Ты слышишь голос из прошлого, голос человека, который, как ты когда-то говаривал, играл в бейсбол хуже, чем ты вышивал крестиком. После того как ты уехал на Север, я вообще бросил играть — поскольку некому было ни понукать, ни дразнить меня. Все это время я был занят тем, что преподавал в школе, здесь и в штате Каролина. Думаю, что тетя Винни или еще кто-нибудь писал тебе о том, как сложилась моя жизнь. Я же скажу только — мне всегда казалось, что ты избрал прекрасную профессию: только ты, и строевой лес, и смола, и море. Возиться с детьми, в надежде, что приносишь им пользу, — занятие для старых дев или для людей, не нашедших себе места в жизни.

Как бы то ни было, я вернулся в Брэйси; намереваюсь со следующего месяца начать преподавать в здешней школе и переехать из дома сестры, как только с помощью Грейнджера приведу в порядок старый брэмовский домик. Жить буду один.

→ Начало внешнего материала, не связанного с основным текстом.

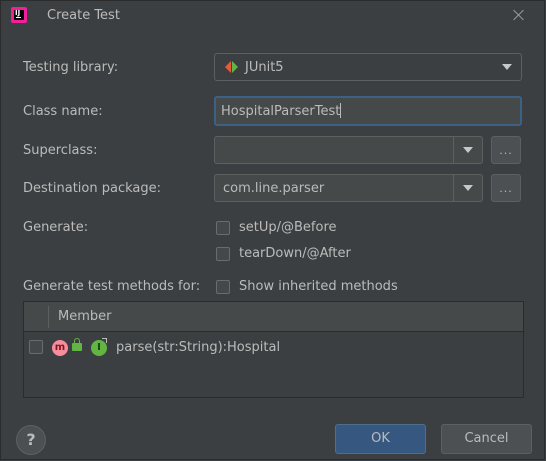  I want to click on table-header: Member, so click(274, 317).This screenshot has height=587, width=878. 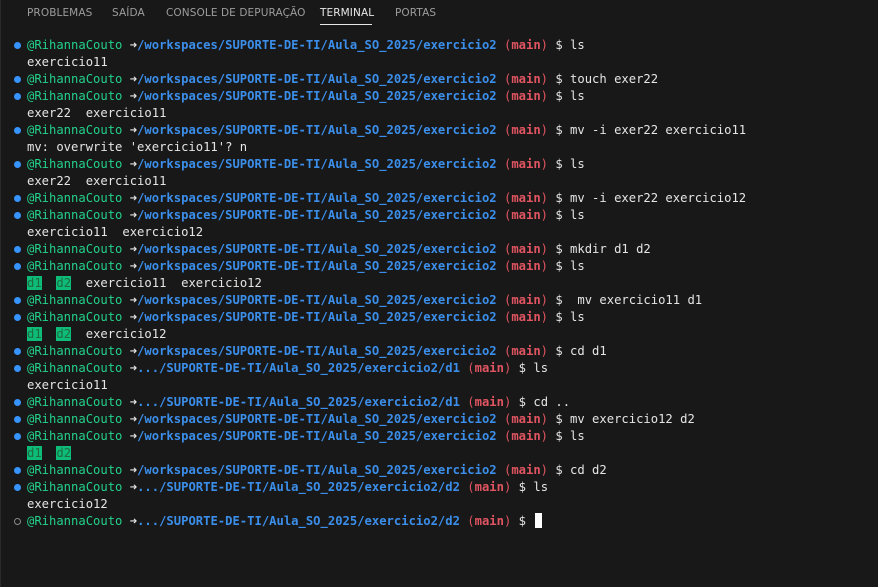 What do you see at coordinates (236, 13) in the screenshot?
I see `tab-console-de-depuracao: CONSOLE DE DEPURAÇÃO` at bounding box center [236, 13]. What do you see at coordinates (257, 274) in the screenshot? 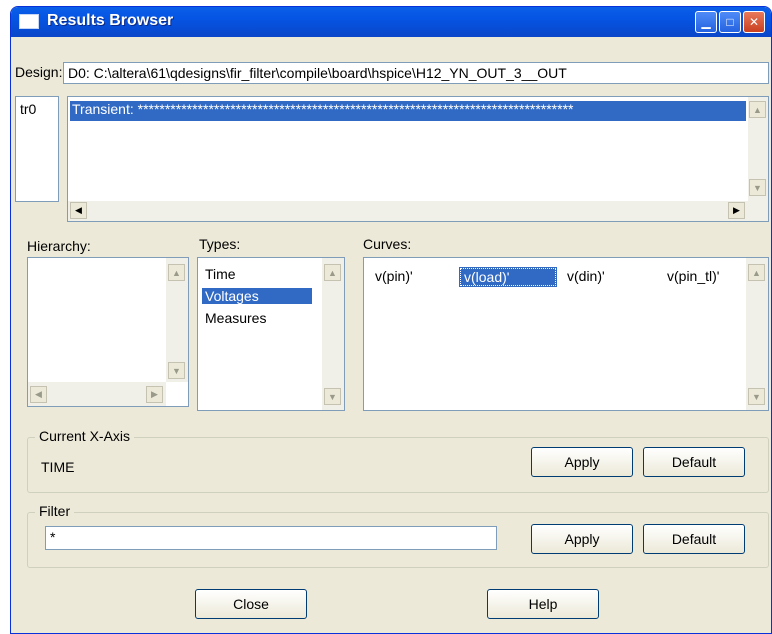
I see `type-item-time: Time` at bounding box center [257, 274].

Это одна из причин, почему я пишу тебе. Мне бы очень хотелось, чтобы Грейнджер остался здесь со мной. Он был бы мне в хозяйстве хорошим помощником, я же в качестве вознаграждения берусь давать ему уроки шесть раз в неделю. Я гарантирую ему доброе отношение, хорошее питание, кое-какие знания, достаточное количество работы, чтобы подготовить его к трудностям дальнейшей жизни, и достаточное количество часов досуга. Кроме того, он жил бы поблизости от тети Винни и мог бы присматривать за ней, хотя, как ты знаешь, она нуждается в опеке меньше, чем большинство людей вдвое ее моложе, а принимает ее весьма неохотно. Я мог бы также заверить тебя и его мать, что тут он будет жить в полной безопасности — если не считать стихийных бедствий. Никто никогда не обидит его; он так мил, что все перед ним тают.

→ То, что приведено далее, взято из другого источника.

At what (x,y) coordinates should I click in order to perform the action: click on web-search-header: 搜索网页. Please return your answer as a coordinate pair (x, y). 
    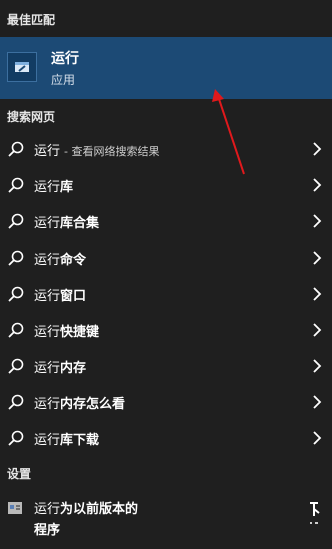
    Looking at the image, I should click on (32, 117).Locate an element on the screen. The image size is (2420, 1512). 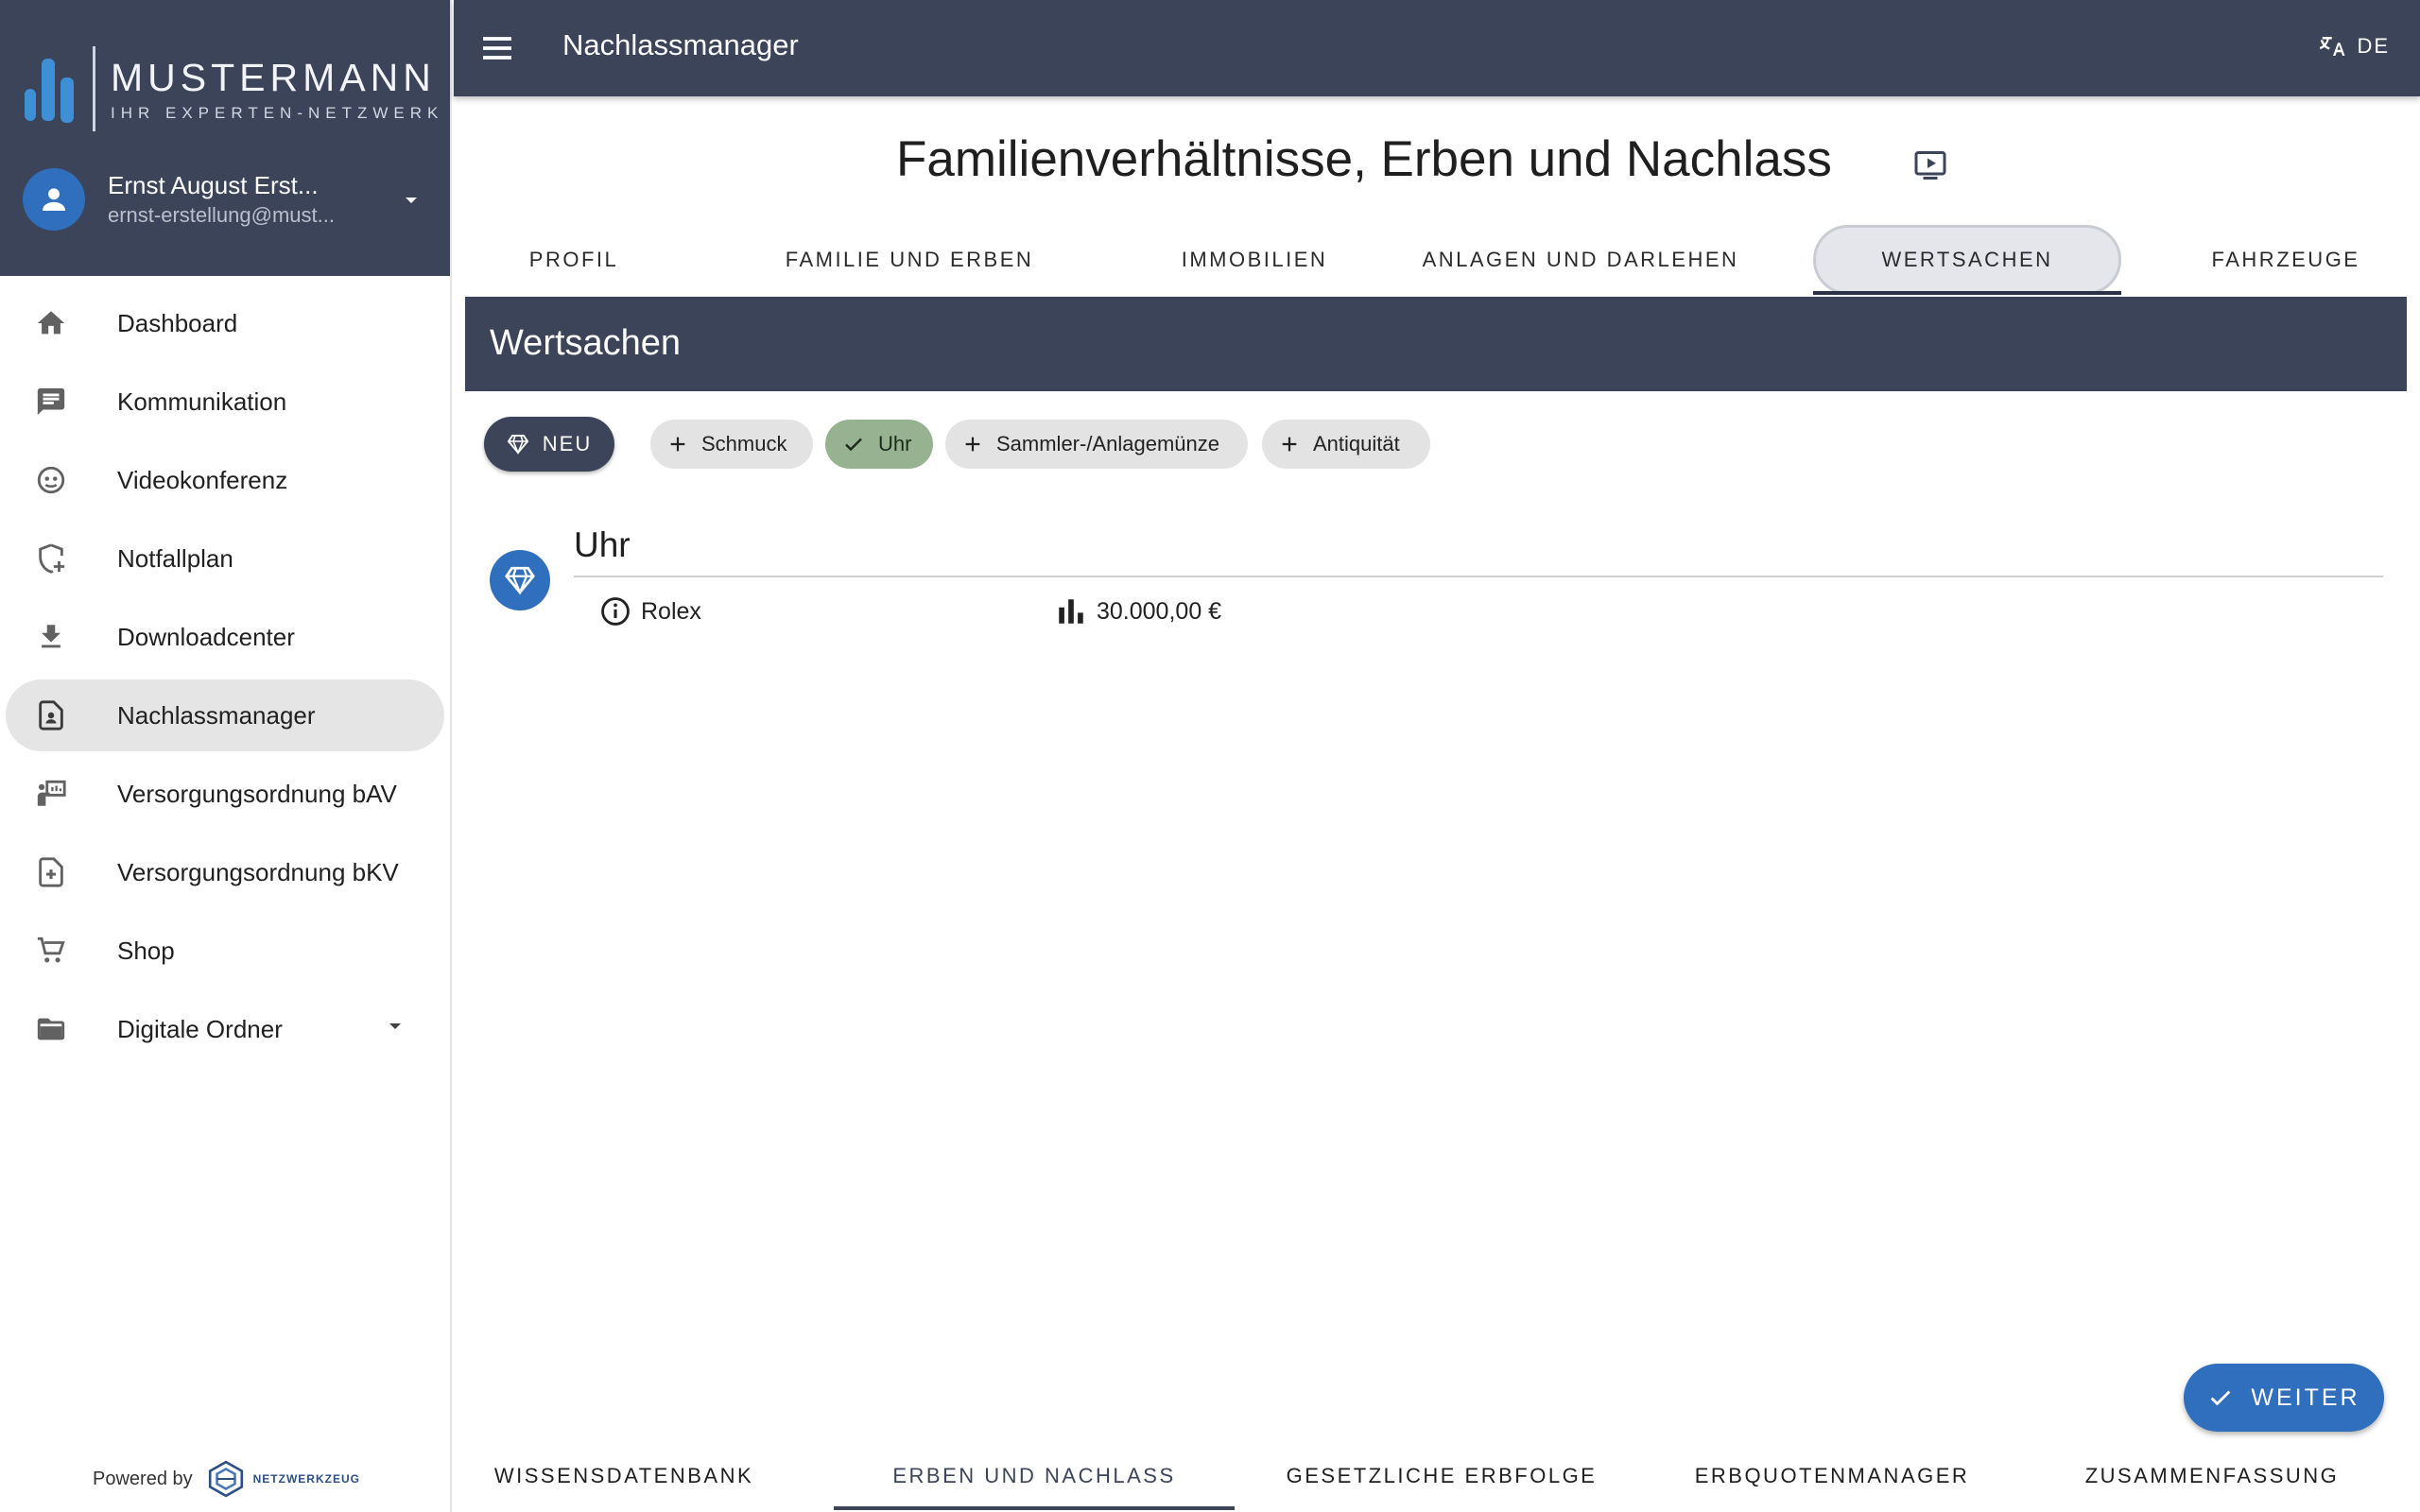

Вторая причина — хочу спросить тебя, не знаешь ли ты, где мой отец, жив ли он и если нет, то где похоронен? Мы с сестрой уже двадцать восемь лет ничего не слышали о нем, и я, по крайней мере, надеюсь повидать его, если он еще здравствует. Винни говорила мне, что ты, возможно, знаешь, где он находится. Я желаю ему только добра — как и тебе, конечно, Ровер, тебе и твоим близким. Привези когда-нибудь свое семейство сюда, взглянуть на родную сторону — по крайней мере, отогреетесь! Я рад был бы пожать твою руку, а может, и сыграть разок-другой в бейсбол, пока мы оба еще можем двигаться.

Всегда помнящий тебя

Форрест Мейфилд.

Написав о голосе из прошлого, я подразумевал наше общее прошлое — твое и мое. Я отнюдь не намереваюсь — и даже поклялся в этом Винни — отягощать душу твоего сына рассказами о чьих-то былых прегрешениях.

* * *

21 августа 1904 г.

Дорогой Грейнджер!

Я напишу мистеру Форресту, что ты можешь остаться и работать на него, если он и впрямь этого хочет. Но прежде я посылаю письмо тебе, на адрес мисс Винни, так что ты можешь никому об этом пока не говорить; в общем, считай, что разрешил. Здесь, с нами, тебе жилось привольно, все тебя любили и баловали, так что ты не знаешь еще, как может жизнь ударить по голове и когда и откуда этого удара ждать. Считай, однако, что ты его дождешься и скорее раньше, чем позже, но не падай духом. Без этого еще никто не обходился ни в Виргинии, ни в Мэне. Как придет к тебе беда? — когда? — какая? — этого сказать не могу, — вспомни, что у тебя здесь есть теплый угол и работа, которой я тебя обучу, работа не то чтобы очень замечательная, но сыт будешь. Форрест был неплохой малый, когда мы с ним встречались, только научиться от него чему-нибудь путному ты вряд ли сможешь, и к тому же сейчас-то ему тяжело, а потом или его семья вернется к нему, или он себе новую заведет, так что ты смотри в оба, Грейнджер, и уходи сам, не дожидаясь, пока попросят. Как я уже сказал, здесь у тебя есть мы, ну и потом у тебя есть тетя Винни и другая родня: в Брэйси, так что не вздумай оставаться там, где ты не нужен, где с тобой плохо обращаются и заставляют работать без отдыха и срока. У нас все хорошо. Мама шлет привет. Придет время, увидимся — стоит тебе захотеть.